Absence of internal expertise

Decades of outsourcing have hollowed out technical capability within government.

When a ministry cannot evaluate a vendor’s architecture proposal, it cannot negotiate. When it cannot negotiate, it overpays. When it overpays, it cuts elsewhere. Often from the very training budgets that would rebuild internal competence. The cycle is self-reinforcing and nobody is in charge of stopping it.

Procurement as theatre

Public procurement frameworks were designed for buying bridges. Not software.

Multi-year RFP cycles. Compliance-heavy evaluation criteria. A bias toward “nobody gets fired for buying IBM” that produces outcomes favouring incumbents over innovators, size over suitability, and process over results. A startup with a better solution at a tenth the cost often cannot even submit a bid. The paperwork is the barrier, and the paperwork was written by people who benefit from the barrier existing.

Bigger is not better

Government IT has a gravitational pull toward the monolithic.

A problem that could be solved in twelve weeks with a small team and a focused scope gets packaged into a multi-year, multi-million-euro “transformation programme”. The bigger the project, the higher the compliance bar. Turnover thresholds. Insurance requirements. Reference lists. The smaller the pool of eligible bidders.

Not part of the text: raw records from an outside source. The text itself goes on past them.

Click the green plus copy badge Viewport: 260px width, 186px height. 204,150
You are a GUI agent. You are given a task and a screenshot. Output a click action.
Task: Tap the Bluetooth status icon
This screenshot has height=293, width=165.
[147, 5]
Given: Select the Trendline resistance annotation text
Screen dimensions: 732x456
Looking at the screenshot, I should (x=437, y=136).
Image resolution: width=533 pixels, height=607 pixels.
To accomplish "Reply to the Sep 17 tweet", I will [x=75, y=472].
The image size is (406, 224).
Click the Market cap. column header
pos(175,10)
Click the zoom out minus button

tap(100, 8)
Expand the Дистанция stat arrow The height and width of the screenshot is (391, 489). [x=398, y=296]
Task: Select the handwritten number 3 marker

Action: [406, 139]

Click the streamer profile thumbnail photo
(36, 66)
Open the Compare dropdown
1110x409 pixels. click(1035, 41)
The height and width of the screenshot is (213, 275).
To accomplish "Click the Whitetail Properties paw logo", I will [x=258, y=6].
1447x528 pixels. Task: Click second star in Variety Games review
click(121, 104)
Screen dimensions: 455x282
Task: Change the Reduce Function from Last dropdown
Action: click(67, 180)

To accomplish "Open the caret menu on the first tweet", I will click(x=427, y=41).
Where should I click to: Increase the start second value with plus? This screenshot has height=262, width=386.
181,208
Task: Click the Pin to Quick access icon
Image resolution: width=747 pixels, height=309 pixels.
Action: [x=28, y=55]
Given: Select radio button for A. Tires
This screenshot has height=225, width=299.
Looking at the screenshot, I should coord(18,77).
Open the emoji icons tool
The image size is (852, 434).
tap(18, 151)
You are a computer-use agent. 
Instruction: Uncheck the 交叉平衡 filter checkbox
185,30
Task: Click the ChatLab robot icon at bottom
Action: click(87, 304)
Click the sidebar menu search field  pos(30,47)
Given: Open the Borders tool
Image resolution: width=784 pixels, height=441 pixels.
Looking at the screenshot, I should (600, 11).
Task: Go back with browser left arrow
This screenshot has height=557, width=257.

In practice, this means the same four or five consultancies win the same contracts, year after year. Not because they are best. Because they are big enough to qualify.

The irony is that large projects fail more often. Research consistently shows that IT projects over a certain size have dramatically higher failure rates. Smaller, iterative deliveries succeed more often. The procurement system is not built for them. It rewards ambition on paper over delivery in practice.

The hidden cost of “enterprise” software

Licence fees are the tip of the iceberg.

The real cost of enterprise software in government is lock-in. Proprietary data formats that prevent migration. Customisation layers that only the original vendor can maintain. Integration dependencies that turn every adjacent system into a hostage. By the time an organisation realises the total cost of ownership, switching is more expensive than staying. Which is the whole point, from the vendor’s perspective.

The most expensive IT decision a government makes is not the one it signs. It is the one it cannot walk away from.

What policy-makers must do

Impose budget ceilings as a design constraint. Frugality is not a limitation. It is a forcing function for better engineering. When a project has half the budget, it cannot afford unnecessary complexity. Mandate that IT projects demonstrate what they would cut, not just what they would build.

Separate advisory from implementation. The firm that designs the architecture should not be the firm that builds it. This single rule eliminates the most corrosive incentive in public sector IT. Where legislation does not yet require it, procurement guidelines should.

Default to open source. Every procurement should begin with the question: does an open-source solution exist? If it does, the proprietary alternative must justify its cost against a baseline of zero licence fees. This is not ideology. It is due diligence with public money.

Break big projects into small contracts. Cap individual IT contracts at a size that small and mid-sized companies can deliver. Six months. Clearly scoped. With defined outcomes. Chain them iteratively, the next contract awarded based on the results of the last. This opens the door to smaller actors, reduces risk per engagement, and creates natural checkpoints where a failing project can be stopped before it consumes its entire budget.

Lower the entry barriers for small vendors. Reduce turnover thresholds, simplify insurance requirements, and accept relevant project experience over corporate scale. A three-person team that has delivered five successful government projects is a better bet than a consultancy with ten thousand employees and a mixed track record. Current procurement rules cannot see the difference.

Rebuild internal technical teams. Hire engineers into government at competitive salaries. Not as advisors. As decision-makers. A single senior architect on staff can save more than their salary in avoided vendor lock-in within the first year.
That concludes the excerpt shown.